The U.S. State Department said Monday that Ambassador Zalmay Khalilzad could meet with Iran over a narrow range of regional issues such as the Iran-Iraq border. The U.S. has not had regular diplomatic relations with Iran since its 1979 Islamic revolution.
France, Germany and Britain have been negotiating for the EU over Iran's nuclear program, which the U.S. and its partners fear is intended to manufacture nuclear weapons. Iran says the program is for peaceful purposes.
It restarted uranium conversion — a step toward enrichment — in August, causing the three EU countries to break off talks with Tehran intended to ease tension over the nuclear activities.
"Negotiations between EU and Iran will begin within two weeks," he said.
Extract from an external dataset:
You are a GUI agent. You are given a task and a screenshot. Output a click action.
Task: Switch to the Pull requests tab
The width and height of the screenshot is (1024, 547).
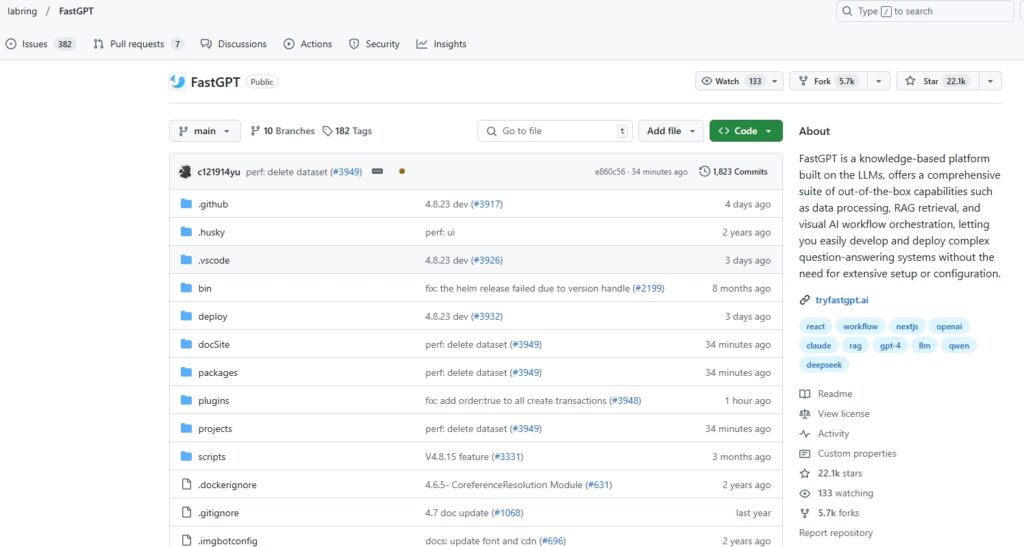point(138,44)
Responding to a question about Khalilzad's permission to meet with Iranian officials, Mottaki said reports of the approval were "rumors."
"Negotiating with the United States is not on our agenda," he said, speaking through an interpreter.
Earlier this month, diplomats in Vienna said that senior French, British and German officials would make a last-ditch effort to convince Tehran to accept a compromise on its nuclear program. The United States wants the country hauled before the U.N. Security Council for violating the Nuclear Non-Proliferation Treaty.
In an interview with Turkey's private NTV television earlier Wednesday, Mottaki said that his country was against nuclear weapons but determined to "claim its rights through negotiations" for peaceful use of nuclear technology.
"We have no tendency of moving toward nuclear weapons," Mottaki said. "It is our right to benefit from nuclear energy."
Turkey, a NATO member neighboring Iran, said it regards the presence of nuclear weapons and their proliferation as a serious security threat. Iranian President Mahmoud Ahmadinejad provoked controversy last month by saying that Israel should be "wiped off the map."
Israel and Turkey, a predominantly Muslim but secular country, have close defense ties. Turkey was one of the first countries to recognize the Jewish state.
Mottaki said Iran had concerns about Israel's alleged nuclear activities. Israel neither confirms nor denies its nuclear status, but is considered to be the only nation in the region with nuclear weapons. Experts say Israel continues to produce atomic weapons and already has more than 200 warheads, as well as the capability to quickly build more.
"There is uneasiness in Middle Eastern countries over nuclear warheads by the Zionist regime in the Palestinian lands," Mottaki told NTV television.
Speaking to reporters, Mottaki said Iran believed that U.S. and other troops should withdraw from neighboring Iraq after political structures in the country were strengthened.
"Iraq's people will determine their future and the foreign forces will be able to withdraw at the end of the process," he said. "Or secondly, terrorism and instability will continue."
"We have from the onset chosen the first option," he said.
Mottaki has more meetings scheduled with Turkish officials Thursday.
Turkey has in the past accused Iran of fueling radical Islam in Turkey and sheltering Islamic extremists. Mottaki served as ambassador to Turkey between 1985-89 and came under severe criticism from the Turkish media for his close relations with the country's Islamic movement.